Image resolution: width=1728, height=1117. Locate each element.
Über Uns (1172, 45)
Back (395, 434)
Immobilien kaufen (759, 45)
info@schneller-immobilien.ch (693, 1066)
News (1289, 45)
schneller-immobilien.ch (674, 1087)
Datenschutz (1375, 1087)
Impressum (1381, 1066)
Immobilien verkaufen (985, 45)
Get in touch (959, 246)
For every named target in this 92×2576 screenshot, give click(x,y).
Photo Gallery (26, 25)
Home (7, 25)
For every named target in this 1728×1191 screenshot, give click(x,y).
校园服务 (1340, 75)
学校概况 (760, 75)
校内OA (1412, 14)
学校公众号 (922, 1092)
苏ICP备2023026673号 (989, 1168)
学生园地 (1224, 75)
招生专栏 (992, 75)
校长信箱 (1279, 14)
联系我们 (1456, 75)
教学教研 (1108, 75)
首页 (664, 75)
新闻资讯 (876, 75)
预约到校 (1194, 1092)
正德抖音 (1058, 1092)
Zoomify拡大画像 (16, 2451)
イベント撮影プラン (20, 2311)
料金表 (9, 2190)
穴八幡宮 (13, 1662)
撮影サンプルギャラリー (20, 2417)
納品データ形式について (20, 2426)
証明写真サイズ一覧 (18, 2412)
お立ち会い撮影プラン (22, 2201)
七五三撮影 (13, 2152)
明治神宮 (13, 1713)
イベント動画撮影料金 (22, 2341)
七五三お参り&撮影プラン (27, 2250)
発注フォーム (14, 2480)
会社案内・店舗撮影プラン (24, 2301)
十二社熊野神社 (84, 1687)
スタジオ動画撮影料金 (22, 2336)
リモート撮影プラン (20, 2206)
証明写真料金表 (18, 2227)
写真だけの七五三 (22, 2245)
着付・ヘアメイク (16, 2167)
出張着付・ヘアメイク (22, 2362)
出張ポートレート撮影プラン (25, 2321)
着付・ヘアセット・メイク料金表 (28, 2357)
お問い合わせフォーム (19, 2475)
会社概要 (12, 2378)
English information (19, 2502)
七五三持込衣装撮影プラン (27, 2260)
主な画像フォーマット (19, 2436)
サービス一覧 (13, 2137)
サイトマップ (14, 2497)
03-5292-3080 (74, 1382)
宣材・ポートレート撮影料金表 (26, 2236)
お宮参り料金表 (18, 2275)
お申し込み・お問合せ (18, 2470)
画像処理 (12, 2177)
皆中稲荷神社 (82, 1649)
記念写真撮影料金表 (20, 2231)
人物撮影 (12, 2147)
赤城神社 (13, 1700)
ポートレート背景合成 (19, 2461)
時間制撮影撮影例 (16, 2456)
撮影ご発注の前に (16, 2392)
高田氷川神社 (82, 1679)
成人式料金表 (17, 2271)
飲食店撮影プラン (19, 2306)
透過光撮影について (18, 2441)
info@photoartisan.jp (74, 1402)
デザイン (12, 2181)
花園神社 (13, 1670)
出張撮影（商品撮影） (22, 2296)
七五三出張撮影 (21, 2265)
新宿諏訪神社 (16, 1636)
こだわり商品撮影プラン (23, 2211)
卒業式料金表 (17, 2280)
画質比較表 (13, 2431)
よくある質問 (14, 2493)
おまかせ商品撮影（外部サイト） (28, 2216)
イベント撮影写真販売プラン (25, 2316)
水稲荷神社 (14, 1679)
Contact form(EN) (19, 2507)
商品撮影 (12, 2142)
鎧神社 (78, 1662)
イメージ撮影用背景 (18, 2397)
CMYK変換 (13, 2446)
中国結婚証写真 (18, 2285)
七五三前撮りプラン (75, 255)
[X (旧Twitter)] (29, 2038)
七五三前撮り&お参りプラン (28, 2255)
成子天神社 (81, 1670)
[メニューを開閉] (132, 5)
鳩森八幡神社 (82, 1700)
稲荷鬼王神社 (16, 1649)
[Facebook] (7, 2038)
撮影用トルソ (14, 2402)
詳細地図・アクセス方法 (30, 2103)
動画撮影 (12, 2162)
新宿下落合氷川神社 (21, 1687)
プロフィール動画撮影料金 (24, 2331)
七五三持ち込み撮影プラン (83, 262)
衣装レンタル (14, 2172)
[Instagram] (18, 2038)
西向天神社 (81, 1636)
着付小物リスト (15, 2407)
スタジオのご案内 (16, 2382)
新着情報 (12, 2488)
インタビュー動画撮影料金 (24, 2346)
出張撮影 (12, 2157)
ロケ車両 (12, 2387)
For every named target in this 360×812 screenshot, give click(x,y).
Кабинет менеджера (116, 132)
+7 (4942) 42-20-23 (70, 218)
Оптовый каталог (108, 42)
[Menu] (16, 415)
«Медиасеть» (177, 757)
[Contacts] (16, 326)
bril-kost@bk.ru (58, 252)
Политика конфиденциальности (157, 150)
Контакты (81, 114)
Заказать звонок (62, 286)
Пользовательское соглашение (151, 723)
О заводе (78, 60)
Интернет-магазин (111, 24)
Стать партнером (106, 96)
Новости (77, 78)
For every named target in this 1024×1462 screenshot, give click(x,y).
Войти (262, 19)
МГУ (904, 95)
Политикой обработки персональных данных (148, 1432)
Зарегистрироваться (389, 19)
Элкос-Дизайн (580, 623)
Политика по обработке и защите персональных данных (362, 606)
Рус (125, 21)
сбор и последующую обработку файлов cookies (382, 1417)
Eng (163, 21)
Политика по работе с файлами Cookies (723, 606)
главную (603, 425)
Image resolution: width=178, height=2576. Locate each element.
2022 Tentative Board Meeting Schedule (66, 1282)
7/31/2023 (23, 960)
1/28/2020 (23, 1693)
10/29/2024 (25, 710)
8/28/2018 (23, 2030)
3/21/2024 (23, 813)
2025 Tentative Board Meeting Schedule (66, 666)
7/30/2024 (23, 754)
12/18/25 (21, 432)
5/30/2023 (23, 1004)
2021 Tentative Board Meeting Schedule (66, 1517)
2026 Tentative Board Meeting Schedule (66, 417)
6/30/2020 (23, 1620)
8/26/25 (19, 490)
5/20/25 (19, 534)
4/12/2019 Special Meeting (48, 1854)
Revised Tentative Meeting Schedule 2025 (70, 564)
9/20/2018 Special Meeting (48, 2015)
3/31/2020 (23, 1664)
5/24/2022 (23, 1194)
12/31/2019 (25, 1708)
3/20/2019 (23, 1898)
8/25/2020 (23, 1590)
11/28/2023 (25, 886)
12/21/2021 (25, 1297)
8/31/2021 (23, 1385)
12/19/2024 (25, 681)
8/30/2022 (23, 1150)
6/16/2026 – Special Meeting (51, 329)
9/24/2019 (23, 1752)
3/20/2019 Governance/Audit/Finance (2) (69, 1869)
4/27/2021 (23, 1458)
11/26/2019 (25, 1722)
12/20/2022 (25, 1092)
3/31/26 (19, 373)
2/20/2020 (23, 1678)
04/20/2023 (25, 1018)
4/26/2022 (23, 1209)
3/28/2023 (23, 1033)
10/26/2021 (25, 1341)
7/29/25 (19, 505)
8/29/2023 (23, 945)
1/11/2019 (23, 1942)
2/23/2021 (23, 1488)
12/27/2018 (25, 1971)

========

**What you should do**
Please copy every line of the material that contains the word "height".

**Reply**
Image resolution: width=1728, height=1117. Locate each element.
Image resolution: width=178, height=2576. Locate each element.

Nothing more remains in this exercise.